● Exercise objective: Repeat all the data exactly, and where a record holds a picture, leave that picture out.

● Entries provided:
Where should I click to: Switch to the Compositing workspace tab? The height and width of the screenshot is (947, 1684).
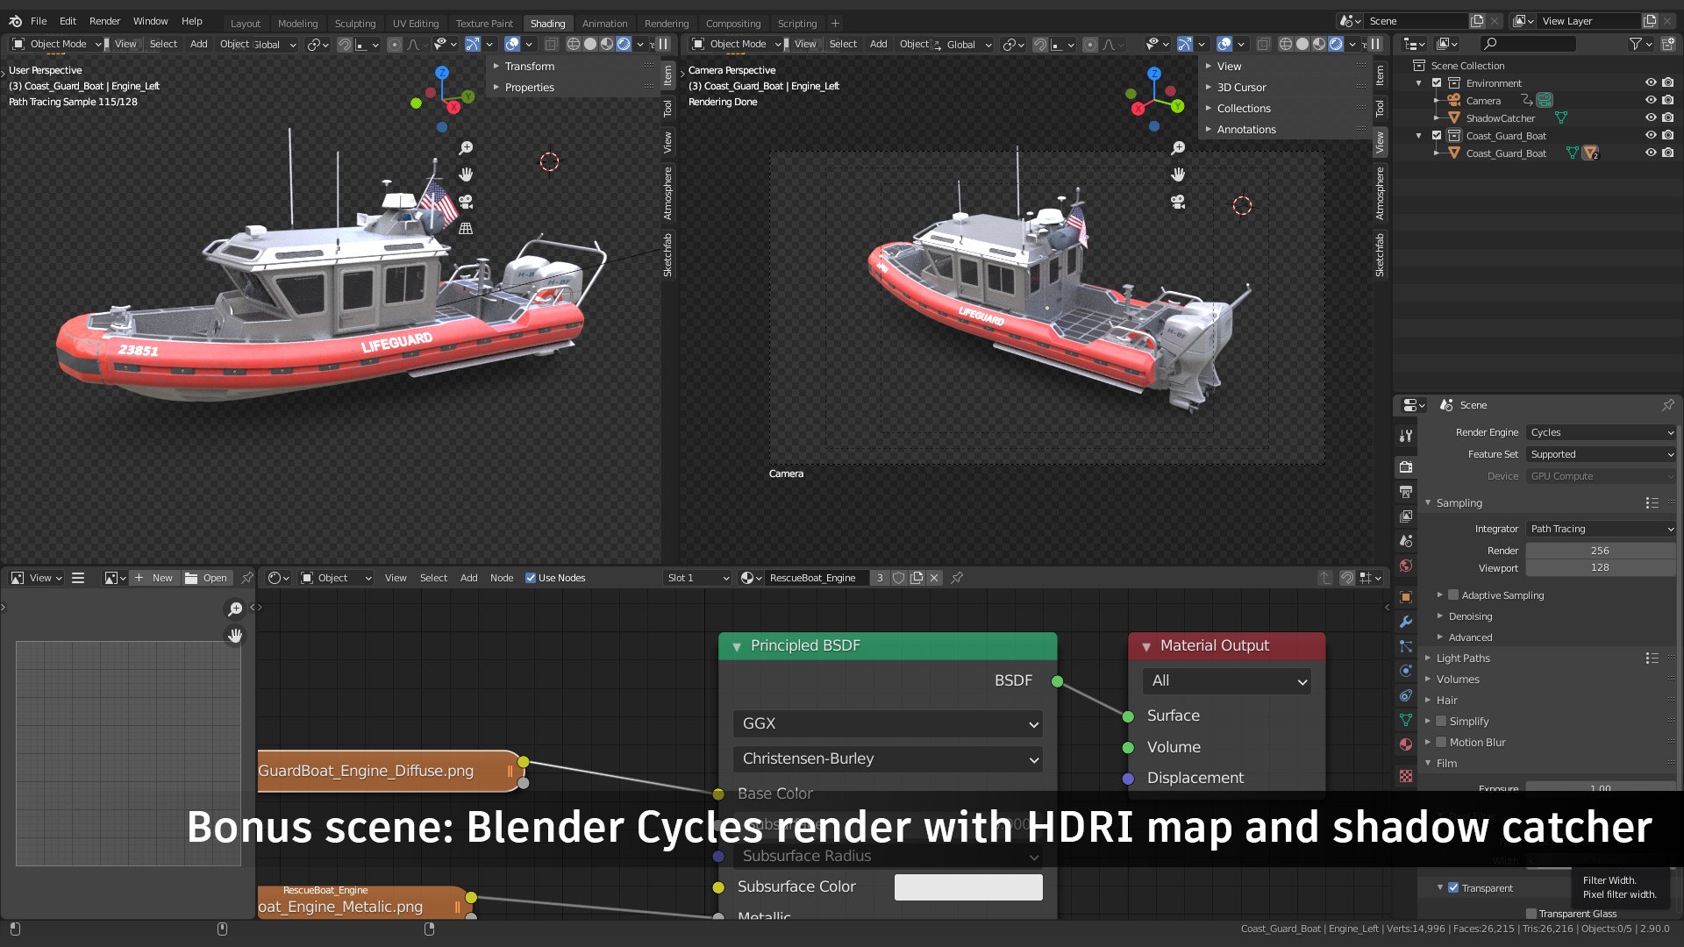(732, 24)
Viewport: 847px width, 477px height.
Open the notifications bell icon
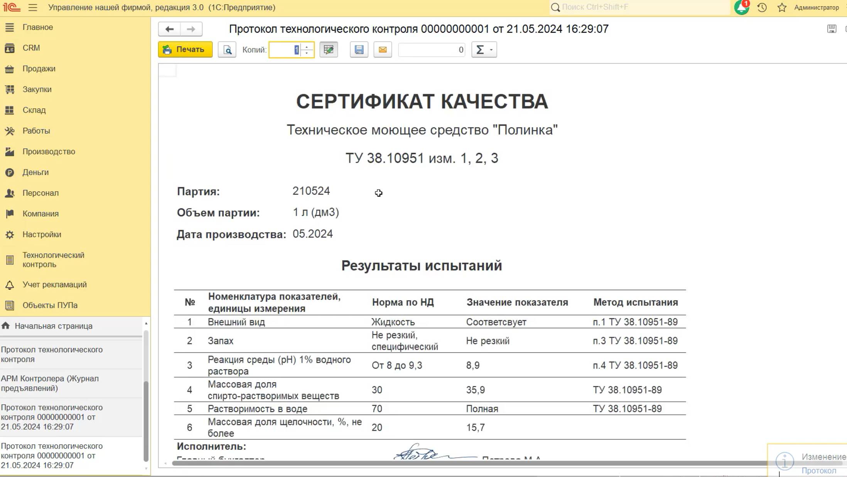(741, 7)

● Solution to the problem:
Where should I click to: Switch to the Compositing workspace tab? The height and width of the screenshot is (947, 1684).
(732, 24)
Viewport: 847px width, 477px height.
Open the notifications bell icon
(741, 7)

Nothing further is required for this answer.